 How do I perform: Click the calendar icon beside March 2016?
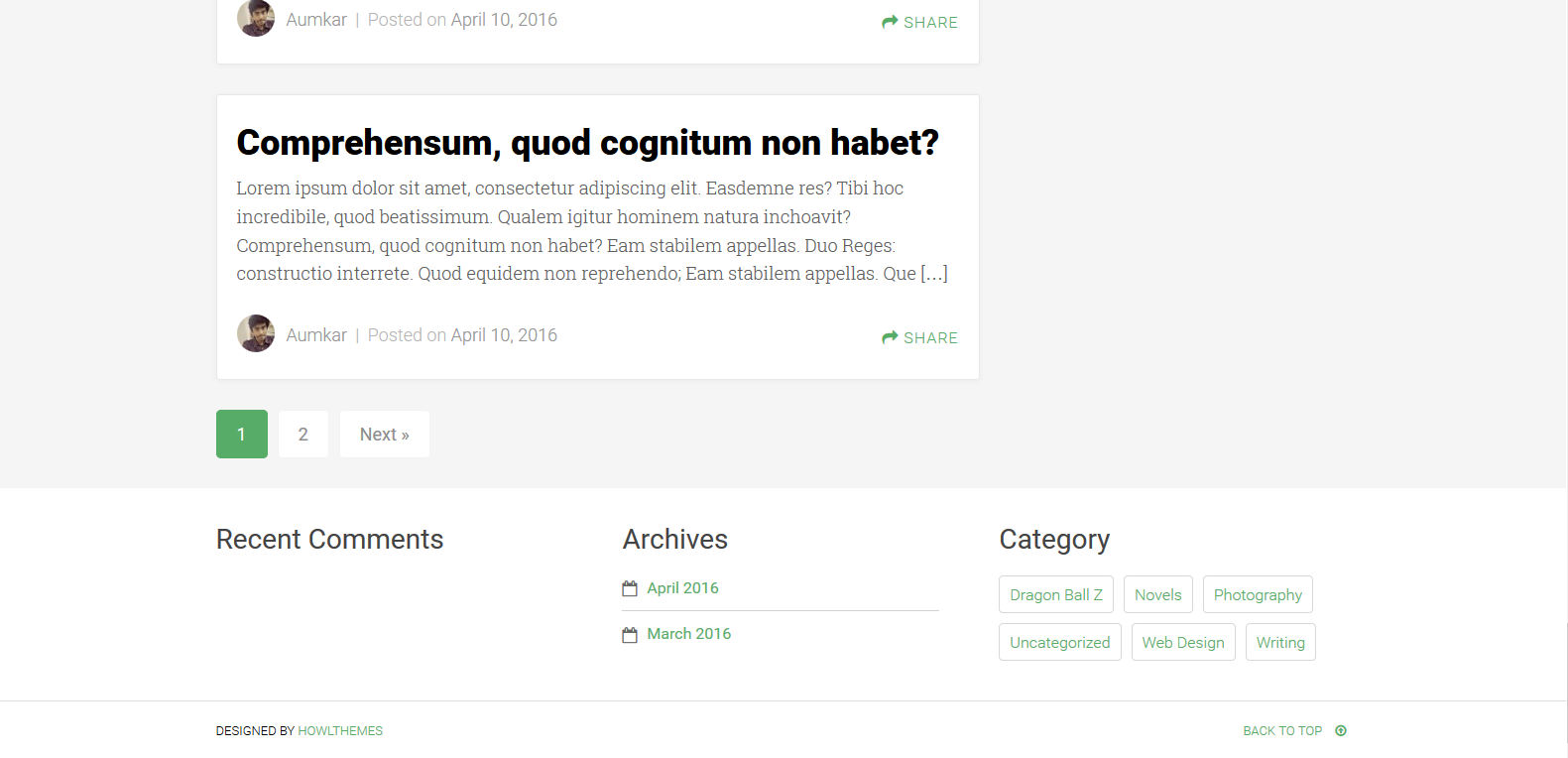click(x=630, y=635)
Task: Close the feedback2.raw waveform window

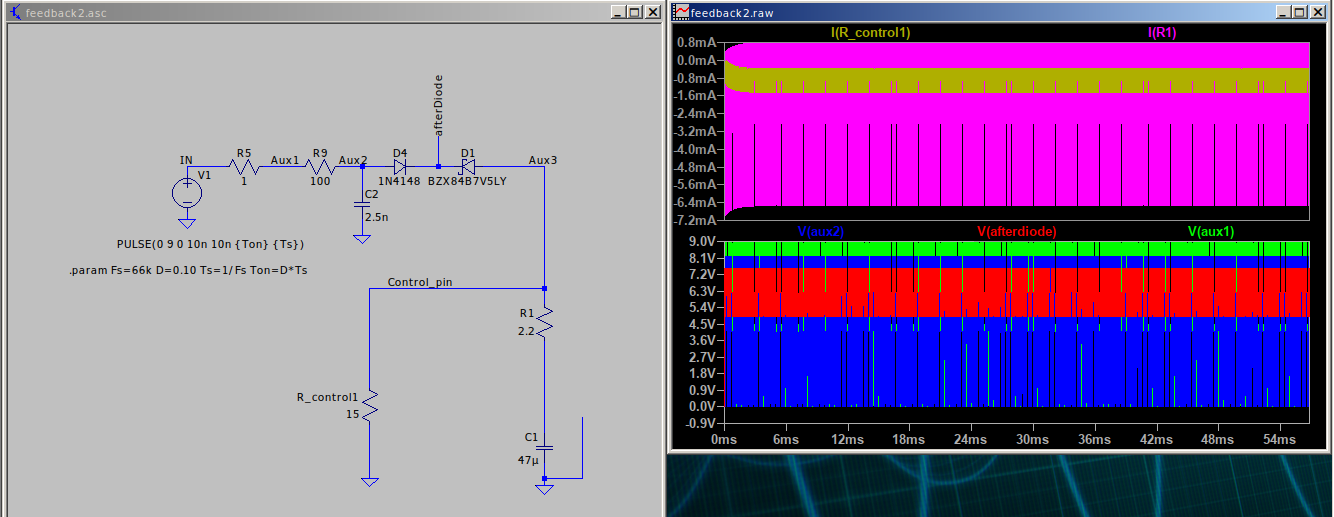Action: (x=1318, y=12)
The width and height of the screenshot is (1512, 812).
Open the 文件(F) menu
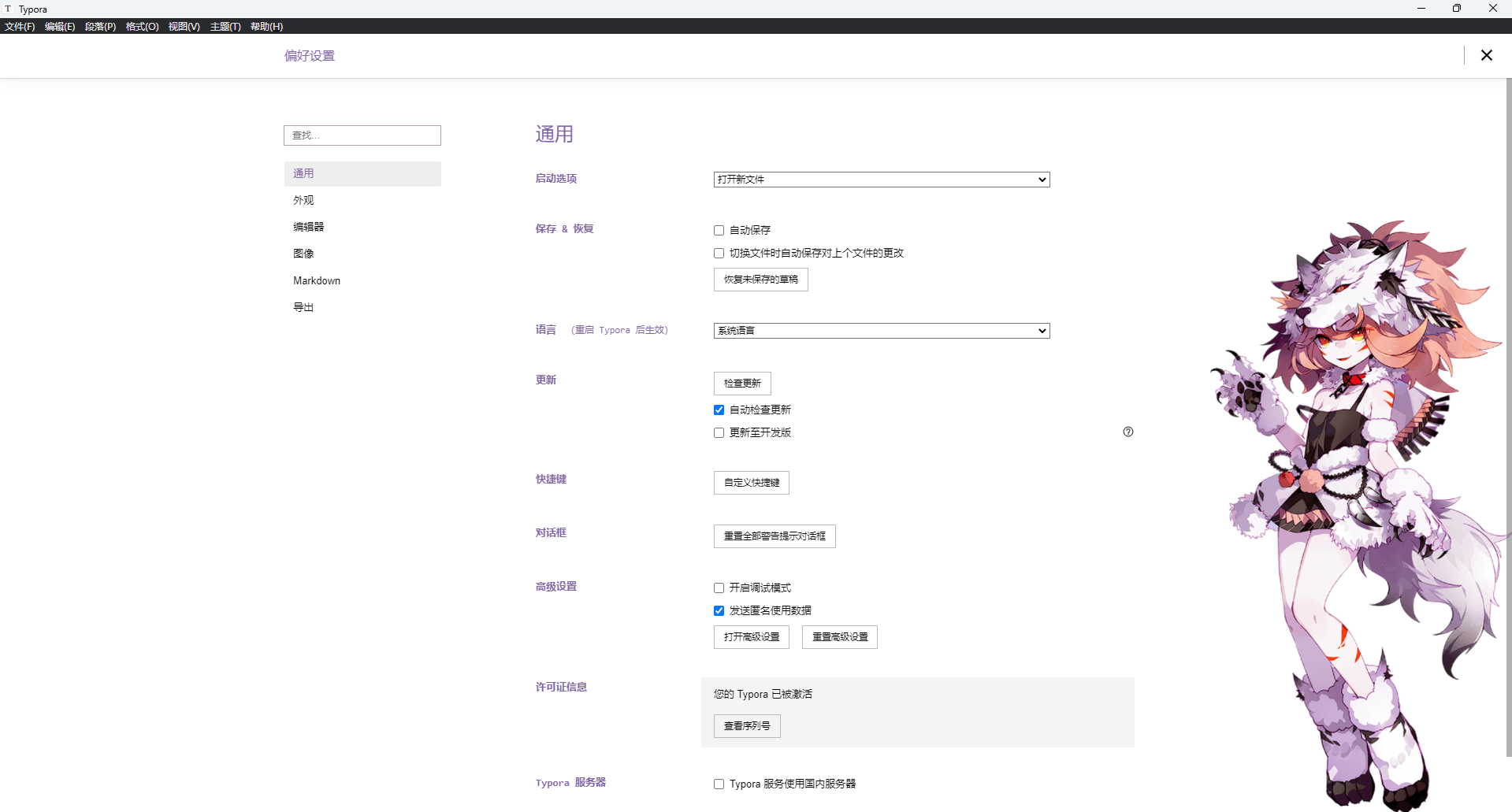(20, 27)
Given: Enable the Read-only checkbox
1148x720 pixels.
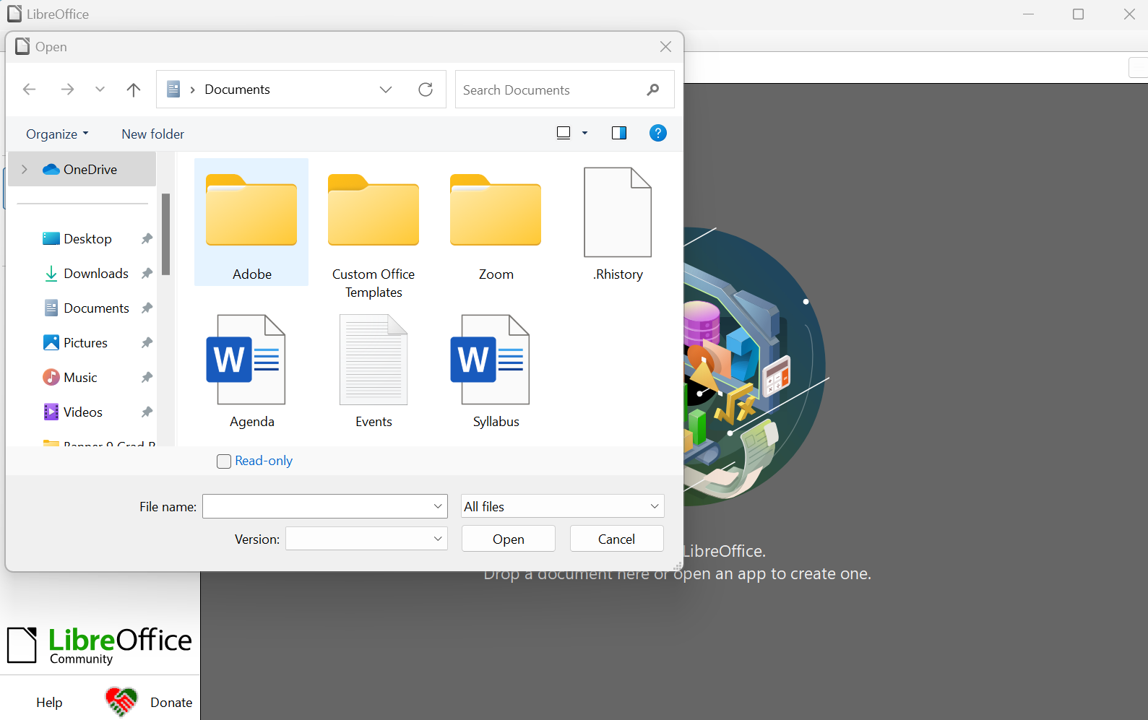Looking at the screenshot, I should (x=223, y=460).
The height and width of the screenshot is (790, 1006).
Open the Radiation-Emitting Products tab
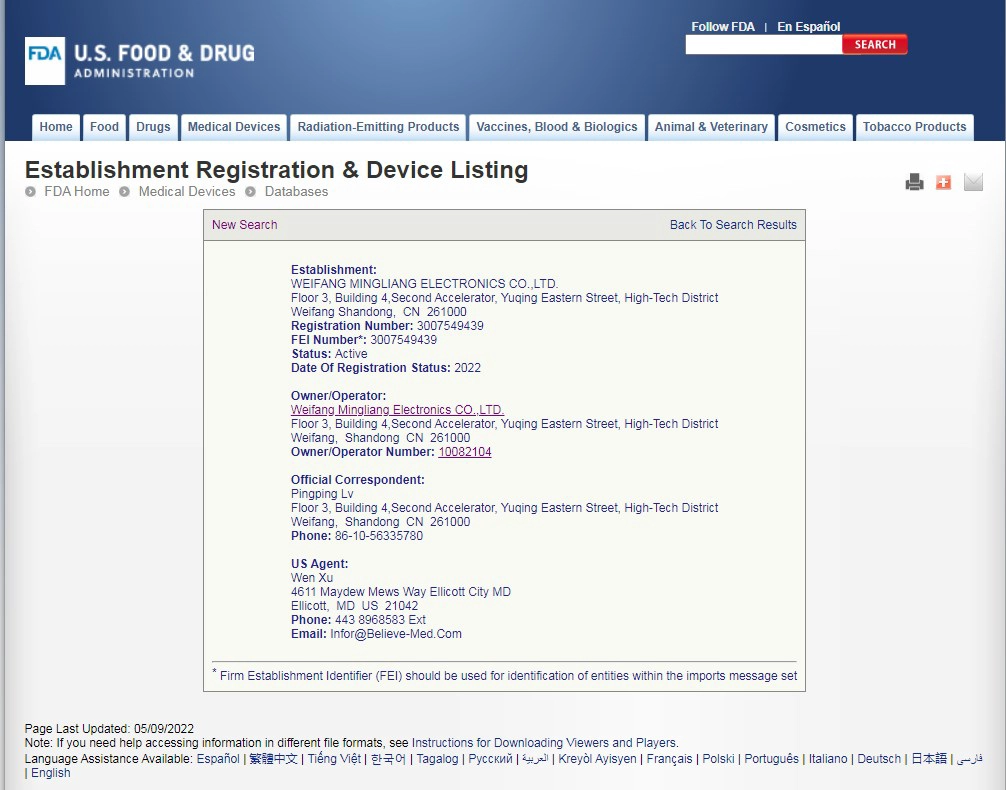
━━━━━━
DESCRIPTION OF THE TASK -> Each entry above must be duplicated precisely; none of the pictures may be included.

SOLUTION FOR THIS PROBLEM ->
 How do I perform: Click the calendar icon beside March 2016?
click(x=630, y=635)
Task: Close the feedback2.raw waveform window

Action: (x=1318, y=12)
The width and height of the screenshot is (1512, 812).
Open the 文件(F) menu
(20, 27)
Given: Enable the Read-only checkbox
1148x720 pixels.
Looking at the screenshot, I should (x=223, y=460).
The height and width of the screenshot is (790, 1006).
Open the Radiation-Emitting Products tab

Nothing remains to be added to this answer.